This study gives the unwarranted impression that it is a disservice to children with autism to use the WISC-IV. Let me be clear—I want to be helpful to children with autism. I certainly do not wish to do anything that hurts anyone. A naive reading of this article leads us to believe that there is an easy way to avoid causing harm (i.e., use the Raven’s Progressive Matrices test instead of the WISC-IV). In my opinion, acting on this advice does no favors to children with autism and may even result in harm.

Based on the evidence presented in the study, the average score differences between children with and without autism is smaller on Raven’s Progressive Matrices (RPM) and larger on the WISC-IV. The rhetoric of the introduction leaves the reader with the impression that the RPM is a better test of intelligence than the WISC-IV. Once we accept this, it is easy to discount the results of the WISC-IV and focus primarily on the RPM.
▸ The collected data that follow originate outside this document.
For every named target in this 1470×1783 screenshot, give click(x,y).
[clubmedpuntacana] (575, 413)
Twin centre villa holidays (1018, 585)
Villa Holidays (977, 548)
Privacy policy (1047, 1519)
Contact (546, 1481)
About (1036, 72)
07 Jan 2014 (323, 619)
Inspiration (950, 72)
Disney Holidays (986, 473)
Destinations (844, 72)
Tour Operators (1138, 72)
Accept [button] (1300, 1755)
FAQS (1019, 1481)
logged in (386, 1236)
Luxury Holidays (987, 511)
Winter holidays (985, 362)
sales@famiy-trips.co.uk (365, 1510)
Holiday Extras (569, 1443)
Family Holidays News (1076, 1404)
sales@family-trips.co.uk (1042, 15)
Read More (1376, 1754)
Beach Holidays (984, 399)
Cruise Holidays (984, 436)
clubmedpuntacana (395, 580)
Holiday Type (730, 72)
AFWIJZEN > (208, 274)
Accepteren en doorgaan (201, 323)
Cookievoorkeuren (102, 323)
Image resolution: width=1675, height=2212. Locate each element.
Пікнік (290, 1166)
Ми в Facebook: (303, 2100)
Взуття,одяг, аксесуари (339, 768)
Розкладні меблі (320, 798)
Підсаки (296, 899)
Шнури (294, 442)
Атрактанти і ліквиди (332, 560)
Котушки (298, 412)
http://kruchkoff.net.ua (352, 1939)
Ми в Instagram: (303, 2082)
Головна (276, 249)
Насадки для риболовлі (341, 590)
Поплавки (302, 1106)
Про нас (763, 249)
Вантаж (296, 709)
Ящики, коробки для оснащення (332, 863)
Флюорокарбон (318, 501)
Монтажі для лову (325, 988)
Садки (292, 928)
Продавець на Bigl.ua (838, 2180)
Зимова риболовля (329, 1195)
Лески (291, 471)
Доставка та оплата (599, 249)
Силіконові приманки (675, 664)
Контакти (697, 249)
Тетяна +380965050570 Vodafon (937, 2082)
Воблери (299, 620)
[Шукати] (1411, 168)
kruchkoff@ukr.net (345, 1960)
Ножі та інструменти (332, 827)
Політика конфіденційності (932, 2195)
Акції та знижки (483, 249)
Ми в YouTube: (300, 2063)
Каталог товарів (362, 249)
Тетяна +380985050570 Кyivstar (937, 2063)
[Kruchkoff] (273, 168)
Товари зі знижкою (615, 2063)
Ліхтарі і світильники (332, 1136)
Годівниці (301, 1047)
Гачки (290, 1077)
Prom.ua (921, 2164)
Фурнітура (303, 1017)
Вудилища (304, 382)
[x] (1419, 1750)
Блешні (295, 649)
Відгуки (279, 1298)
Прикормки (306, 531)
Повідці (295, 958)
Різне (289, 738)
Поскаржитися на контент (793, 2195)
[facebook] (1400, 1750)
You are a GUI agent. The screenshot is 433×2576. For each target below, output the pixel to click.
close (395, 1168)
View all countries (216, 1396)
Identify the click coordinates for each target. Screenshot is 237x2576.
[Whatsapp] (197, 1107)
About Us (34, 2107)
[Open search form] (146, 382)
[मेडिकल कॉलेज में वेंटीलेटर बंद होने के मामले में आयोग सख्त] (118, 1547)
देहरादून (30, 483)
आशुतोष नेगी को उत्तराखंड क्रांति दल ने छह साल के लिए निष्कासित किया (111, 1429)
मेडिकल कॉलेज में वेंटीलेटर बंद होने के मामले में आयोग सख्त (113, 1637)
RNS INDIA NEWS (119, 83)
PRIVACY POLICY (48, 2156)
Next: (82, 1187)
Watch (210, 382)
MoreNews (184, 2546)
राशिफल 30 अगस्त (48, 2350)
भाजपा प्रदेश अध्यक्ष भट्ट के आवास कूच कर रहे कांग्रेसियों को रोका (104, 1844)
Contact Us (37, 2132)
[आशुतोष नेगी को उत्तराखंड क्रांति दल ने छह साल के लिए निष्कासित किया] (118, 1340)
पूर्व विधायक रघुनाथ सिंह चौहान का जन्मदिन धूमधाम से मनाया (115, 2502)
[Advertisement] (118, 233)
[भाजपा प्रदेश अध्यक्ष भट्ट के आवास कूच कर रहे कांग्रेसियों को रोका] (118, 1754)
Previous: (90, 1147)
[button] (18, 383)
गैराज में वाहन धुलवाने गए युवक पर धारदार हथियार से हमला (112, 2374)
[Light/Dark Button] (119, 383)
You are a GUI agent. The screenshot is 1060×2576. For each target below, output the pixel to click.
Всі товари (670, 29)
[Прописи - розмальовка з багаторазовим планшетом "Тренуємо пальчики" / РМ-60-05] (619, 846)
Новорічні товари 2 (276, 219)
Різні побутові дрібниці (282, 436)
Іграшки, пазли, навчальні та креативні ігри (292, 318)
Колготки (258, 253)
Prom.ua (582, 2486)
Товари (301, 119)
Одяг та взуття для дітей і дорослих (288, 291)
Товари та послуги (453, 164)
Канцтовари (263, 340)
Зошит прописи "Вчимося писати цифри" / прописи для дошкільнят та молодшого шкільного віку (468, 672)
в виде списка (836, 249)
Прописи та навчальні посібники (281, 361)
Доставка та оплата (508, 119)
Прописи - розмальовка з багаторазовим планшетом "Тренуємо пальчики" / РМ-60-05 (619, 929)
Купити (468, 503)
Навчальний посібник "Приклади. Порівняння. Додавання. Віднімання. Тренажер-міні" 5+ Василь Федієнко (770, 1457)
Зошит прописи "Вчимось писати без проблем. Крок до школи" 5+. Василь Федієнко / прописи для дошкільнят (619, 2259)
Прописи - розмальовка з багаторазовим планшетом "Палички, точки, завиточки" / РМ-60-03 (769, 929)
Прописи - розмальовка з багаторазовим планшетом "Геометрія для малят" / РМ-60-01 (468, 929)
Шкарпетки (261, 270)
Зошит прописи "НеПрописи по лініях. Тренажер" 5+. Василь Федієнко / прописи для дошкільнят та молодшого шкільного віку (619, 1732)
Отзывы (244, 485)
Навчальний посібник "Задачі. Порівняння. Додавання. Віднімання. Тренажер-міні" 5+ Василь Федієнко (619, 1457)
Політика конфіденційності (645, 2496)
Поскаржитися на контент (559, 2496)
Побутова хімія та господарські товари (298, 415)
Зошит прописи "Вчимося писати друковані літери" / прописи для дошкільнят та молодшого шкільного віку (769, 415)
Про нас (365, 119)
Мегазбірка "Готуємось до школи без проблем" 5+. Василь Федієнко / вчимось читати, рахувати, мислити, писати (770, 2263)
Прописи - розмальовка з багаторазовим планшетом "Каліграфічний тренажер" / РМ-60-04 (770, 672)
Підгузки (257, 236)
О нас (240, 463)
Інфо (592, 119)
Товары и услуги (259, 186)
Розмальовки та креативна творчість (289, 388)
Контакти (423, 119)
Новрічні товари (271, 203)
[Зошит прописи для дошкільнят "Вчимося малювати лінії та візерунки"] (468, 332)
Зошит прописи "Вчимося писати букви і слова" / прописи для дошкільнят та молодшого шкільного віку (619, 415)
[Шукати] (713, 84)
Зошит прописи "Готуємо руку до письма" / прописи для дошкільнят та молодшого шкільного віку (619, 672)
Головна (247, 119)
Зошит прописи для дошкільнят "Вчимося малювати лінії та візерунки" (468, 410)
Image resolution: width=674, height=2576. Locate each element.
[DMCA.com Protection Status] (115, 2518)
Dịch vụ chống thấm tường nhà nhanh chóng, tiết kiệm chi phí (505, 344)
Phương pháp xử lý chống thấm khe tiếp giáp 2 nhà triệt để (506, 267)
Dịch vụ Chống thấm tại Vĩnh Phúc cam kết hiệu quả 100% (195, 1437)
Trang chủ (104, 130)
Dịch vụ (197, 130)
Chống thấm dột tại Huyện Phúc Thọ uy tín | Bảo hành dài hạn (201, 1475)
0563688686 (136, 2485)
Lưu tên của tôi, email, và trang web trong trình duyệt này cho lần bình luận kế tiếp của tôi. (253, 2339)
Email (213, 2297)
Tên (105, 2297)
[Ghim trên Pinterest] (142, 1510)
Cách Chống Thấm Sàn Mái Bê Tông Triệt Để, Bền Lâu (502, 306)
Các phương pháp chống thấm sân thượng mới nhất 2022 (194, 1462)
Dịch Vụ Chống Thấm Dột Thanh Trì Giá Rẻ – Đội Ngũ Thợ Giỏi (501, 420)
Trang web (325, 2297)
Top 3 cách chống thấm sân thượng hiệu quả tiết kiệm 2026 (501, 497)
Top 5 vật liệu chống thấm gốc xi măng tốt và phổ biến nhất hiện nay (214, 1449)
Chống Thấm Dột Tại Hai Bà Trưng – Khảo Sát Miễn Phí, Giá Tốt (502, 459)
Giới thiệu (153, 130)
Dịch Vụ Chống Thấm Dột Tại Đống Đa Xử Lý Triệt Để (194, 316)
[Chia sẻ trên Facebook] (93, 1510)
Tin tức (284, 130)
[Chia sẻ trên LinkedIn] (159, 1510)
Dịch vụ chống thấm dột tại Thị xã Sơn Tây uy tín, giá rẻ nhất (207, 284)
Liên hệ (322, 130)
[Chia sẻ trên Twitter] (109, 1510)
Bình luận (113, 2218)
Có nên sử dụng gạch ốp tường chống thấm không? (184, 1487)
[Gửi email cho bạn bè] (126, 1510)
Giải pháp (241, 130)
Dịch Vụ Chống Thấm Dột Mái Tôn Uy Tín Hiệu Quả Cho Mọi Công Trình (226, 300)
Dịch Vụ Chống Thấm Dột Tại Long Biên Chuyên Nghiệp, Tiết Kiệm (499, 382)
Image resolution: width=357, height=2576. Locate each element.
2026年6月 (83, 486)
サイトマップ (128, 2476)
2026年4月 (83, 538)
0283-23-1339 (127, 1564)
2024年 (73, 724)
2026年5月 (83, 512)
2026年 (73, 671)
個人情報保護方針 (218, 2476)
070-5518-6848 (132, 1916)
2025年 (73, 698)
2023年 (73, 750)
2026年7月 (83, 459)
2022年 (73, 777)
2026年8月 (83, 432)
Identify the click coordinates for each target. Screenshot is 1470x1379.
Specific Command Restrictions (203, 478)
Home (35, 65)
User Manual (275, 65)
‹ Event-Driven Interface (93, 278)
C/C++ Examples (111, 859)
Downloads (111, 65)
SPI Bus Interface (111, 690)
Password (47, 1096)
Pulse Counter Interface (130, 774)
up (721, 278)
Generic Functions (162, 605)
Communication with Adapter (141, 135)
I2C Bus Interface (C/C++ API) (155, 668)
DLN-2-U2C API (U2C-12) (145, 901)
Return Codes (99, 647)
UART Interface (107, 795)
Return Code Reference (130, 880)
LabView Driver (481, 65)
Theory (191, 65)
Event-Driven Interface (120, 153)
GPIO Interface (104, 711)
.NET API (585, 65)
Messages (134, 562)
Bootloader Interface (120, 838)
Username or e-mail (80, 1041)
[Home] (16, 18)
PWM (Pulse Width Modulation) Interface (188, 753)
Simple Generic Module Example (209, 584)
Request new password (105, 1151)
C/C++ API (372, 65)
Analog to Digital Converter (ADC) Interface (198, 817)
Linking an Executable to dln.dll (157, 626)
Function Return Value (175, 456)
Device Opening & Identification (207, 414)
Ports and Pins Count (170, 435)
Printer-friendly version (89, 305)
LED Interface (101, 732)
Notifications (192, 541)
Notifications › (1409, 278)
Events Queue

There is a seductive undercurrent to the argument: If you advocate for children with autism, don’t you want to show that they are more intelligent rather than less intelligent? Yes, of course! Doesn’t it seem harmful to give a test that will show that children with autism are less intelligent? It certainly seems so!

Such rhetoric reveals a fundamental misunderstanding of what individual intelligence tests like the WISC-IV are designed to do. In the vast majority of settings, they are not for *certifying* how intelligent a person is (whatever that means!). Their primary purpose is to help psychologists understand what a person can and cannot do. They are designed to help explain what is easy and what is difficult for a person so that appropriate interventions can be selected.

The WISC-IV provides a Full Scale IQ, which gives an overall summary of cognitive functions. However, it also gives more detailed information about various aspects of ability. Here is a graph I constructed from Figure 1 in the paper. In my graph, I converted percentiles to index scores and rearranged the order of the scores to facilitate interpretation.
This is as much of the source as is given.